Deux volumineux ouvrages publiés par Patrick Tort dans les dix
dernières années montraient déjà son intérêt pour l'oeuvre darwinienne en tant que telle, mais aussi pour le phénomène darwiniste, c'est-à-dire l'audience du naturaliste anglais au-delà des sphères scientifiques et épistémologiques.
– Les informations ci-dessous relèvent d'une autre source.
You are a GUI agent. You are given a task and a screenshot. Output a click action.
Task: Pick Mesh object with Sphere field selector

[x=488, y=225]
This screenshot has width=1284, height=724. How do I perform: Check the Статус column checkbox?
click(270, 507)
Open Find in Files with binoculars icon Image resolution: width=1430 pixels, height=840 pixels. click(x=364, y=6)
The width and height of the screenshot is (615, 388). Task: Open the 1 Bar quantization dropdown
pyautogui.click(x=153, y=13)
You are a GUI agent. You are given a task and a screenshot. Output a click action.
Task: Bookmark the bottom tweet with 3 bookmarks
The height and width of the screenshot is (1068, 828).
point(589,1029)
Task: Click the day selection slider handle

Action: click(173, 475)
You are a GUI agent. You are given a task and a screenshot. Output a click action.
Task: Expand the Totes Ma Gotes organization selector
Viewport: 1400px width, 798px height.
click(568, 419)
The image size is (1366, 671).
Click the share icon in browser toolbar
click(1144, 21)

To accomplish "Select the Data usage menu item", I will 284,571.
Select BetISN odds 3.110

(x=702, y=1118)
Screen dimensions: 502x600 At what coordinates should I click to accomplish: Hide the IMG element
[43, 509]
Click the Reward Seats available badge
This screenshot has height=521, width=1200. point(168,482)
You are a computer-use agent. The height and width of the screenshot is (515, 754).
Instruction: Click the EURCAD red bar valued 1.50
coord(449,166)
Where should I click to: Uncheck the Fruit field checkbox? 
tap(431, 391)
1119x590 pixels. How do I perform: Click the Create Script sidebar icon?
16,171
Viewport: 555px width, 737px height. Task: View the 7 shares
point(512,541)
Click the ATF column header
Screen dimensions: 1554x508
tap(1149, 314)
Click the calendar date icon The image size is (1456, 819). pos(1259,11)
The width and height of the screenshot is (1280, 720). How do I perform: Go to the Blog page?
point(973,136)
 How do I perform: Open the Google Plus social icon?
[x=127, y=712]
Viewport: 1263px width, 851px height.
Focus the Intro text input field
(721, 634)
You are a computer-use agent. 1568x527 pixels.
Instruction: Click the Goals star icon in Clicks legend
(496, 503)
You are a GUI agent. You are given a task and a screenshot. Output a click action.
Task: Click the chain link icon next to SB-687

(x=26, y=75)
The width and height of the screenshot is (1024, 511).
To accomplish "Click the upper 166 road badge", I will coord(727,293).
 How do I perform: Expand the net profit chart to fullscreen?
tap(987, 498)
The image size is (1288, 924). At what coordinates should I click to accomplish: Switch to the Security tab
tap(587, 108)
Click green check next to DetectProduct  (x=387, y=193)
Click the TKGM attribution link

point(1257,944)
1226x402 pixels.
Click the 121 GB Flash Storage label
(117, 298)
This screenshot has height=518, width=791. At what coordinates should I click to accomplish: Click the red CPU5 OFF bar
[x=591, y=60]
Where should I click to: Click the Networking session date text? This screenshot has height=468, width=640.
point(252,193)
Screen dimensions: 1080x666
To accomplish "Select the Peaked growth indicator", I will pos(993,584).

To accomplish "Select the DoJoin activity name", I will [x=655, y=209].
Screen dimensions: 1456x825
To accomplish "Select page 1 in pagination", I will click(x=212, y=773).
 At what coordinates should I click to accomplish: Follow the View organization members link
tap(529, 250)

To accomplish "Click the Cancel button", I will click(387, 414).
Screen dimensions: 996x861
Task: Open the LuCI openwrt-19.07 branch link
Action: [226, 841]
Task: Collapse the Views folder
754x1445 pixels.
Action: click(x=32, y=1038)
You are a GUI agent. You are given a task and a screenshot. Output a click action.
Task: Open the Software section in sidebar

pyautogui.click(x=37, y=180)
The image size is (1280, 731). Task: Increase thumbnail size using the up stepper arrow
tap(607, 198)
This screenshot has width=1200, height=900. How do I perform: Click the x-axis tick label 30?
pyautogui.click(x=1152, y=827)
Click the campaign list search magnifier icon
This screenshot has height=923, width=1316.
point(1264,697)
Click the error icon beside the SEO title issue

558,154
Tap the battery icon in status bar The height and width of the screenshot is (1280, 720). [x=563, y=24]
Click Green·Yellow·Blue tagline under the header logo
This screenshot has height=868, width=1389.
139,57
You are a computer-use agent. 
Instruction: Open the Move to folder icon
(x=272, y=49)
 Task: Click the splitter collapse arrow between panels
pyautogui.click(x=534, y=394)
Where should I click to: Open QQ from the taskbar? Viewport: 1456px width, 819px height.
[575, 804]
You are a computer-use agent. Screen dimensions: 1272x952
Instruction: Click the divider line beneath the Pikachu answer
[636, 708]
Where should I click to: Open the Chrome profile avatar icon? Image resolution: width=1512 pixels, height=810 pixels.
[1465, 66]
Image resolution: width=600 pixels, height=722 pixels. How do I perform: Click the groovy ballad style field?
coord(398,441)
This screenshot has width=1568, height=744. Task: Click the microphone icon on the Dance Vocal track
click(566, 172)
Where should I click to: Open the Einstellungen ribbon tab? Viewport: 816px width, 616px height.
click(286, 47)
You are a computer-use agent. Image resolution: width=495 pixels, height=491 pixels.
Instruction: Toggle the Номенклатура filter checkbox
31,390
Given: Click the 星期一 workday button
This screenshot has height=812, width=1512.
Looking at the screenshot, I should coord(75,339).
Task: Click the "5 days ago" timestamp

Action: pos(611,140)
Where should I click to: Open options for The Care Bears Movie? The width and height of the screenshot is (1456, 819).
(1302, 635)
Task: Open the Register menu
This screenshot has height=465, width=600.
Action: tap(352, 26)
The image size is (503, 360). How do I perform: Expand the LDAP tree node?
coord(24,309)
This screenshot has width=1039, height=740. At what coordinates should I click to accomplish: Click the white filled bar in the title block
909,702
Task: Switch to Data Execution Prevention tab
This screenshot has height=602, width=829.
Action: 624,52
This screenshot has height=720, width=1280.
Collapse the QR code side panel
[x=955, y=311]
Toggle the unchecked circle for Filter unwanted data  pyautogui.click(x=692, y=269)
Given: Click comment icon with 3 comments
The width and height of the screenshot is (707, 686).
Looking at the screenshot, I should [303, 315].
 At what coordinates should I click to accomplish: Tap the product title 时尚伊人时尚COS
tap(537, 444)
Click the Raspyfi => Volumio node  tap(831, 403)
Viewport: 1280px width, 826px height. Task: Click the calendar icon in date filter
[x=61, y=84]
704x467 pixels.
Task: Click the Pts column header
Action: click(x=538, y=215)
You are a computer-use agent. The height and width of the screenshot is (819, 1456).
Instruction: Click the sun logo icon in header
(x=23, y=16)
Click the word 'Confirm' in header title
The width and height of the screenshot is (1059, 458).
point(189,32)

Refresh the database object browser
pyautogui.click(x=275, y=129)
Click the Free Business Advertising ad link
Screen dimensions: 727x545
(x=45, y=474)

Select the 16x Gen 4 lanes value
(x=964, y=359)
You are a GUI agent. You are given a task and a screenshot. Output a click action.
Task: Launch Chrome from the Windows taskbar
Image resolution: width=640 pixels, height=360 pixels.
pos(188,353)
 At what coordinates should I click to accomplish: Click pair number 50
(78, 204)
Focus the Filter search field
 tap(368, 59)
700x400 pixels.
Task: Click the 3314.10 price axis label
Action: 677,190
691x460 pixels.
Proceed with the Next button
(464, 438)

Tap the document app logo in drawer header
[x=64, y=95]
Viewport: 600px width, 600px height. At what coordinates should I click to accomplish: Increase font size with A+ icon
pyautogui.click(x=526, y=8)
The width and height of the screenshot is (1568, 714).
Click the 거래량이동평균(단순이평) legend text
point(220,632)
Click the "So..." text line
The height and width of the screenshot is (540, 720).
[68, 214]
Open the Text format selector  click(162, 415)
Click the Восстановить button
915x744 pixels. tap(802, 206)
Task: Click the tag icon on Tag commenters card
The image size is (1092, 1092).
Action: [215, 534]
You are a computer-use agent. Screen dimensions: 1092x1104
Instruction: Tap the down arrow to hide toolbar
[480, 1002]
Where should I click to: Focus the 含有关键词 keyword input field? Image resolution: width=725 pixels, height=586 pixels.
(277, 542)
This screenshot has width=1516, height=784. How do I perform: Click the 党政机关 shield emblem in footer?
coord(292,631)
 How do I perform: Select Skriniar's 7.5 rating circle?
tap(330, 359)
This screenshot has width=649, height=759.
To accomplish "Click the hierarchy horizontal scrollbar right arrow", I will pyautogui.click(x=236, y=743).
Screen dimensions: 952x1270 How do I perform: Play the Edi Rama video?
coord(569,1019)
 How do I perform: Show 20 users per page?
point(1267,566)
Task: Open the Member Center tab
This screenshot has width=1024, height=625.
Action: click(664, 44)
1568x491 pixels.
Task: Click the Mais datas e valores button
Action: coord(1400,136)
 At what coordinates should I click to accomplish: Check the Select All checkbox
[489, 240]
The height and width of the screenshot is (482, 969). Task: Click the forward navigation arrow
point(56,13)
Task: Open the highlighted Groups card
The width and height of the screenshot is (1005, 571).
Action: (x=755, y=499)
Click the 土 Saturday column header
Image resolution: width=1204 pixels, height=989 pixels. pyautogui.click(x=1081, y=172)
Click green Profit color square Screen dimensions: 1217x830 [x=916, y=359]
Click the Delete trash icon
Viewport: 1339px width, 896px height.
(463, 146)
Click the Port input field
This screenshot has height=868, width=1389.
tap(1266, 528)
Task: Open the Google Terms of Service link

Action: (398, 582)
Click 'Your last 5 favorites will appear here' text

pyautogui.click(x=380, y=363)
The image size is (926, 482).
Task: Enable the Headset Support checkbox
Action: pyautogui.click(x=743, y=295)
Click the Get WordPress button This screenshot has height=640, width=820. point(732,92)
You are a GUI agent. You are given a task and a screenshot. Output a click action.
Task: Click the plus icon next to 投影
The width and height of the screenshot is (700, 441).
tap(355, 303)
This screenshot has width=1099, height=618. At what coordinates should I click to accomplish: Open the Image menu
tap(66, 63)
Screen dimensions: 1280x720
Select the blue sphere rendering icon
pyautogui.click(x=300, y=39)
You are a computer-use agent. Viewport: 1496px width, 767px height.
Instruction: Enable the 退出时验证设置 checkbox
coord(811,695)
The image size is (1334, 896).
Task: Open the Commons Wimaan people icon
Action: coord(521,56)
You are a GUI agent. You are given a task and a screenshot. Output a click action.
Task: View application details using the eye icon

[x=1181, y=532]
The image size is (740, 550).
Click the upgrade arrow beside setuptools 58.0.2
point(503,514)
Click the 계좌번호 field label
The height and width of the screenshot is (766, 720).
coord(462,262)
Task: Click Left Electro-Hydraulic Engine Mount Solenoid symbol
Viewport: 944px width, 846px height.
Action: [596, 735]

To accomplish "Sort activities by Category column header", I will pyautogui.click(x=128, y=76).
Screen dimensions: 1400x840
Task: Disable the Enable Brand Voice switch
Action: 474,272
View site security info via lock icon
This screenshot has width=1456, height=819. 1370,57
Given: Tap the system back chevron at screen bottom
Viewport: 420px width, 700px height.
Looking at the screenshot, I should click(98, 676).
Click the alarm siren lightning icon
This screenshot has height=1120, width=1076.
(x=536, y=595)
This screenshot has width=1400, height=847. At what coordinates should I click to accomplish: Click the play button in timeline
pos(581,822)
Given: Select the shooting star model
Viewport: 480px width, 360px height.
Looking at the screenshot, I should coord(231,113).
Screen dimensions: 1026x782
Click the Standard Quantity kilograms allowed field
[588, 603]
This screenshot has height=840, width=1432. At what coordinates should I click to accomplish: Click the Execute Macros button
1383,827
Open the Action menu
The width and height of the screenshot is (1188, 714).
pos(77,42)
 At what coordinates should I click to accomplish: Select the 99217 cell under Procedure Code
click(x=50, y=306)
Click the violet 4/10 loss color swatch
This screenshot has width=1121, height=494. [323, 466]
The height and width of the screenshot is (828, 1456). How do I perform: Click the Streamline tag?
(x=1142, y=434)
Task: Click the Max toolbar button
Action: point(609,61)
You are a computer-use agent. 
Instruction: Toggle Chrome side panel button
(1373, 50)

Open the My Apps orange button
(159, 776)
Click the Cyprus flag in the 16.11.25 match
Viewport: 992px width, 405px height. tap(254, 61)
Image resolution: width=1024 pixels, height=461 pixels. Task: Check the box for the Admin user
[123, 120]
Il s'agit d'abord de Darwinisme et société (PUF, 1992), oeuvre collective rassemblant, comme son titre l'indique, un vaste ensemble des problématiques philosophiques issues de la pensée darwinienne anthropologiques, morales, sociologiques, idéologico-politiques... Le second ouvrage de référence est Misère de la sociobiologie (PUF, 1985): où le mot est lâché, la sociobiologie (1) désignant la discipline contemporaine à prétention scientifique la plus répandue (elle compte des adeptes dans le monde entier), fondée sur une application du darwinisme aux sociétés humaines et plus particulièrement les théories de l'évolution et de la sélection naturelle.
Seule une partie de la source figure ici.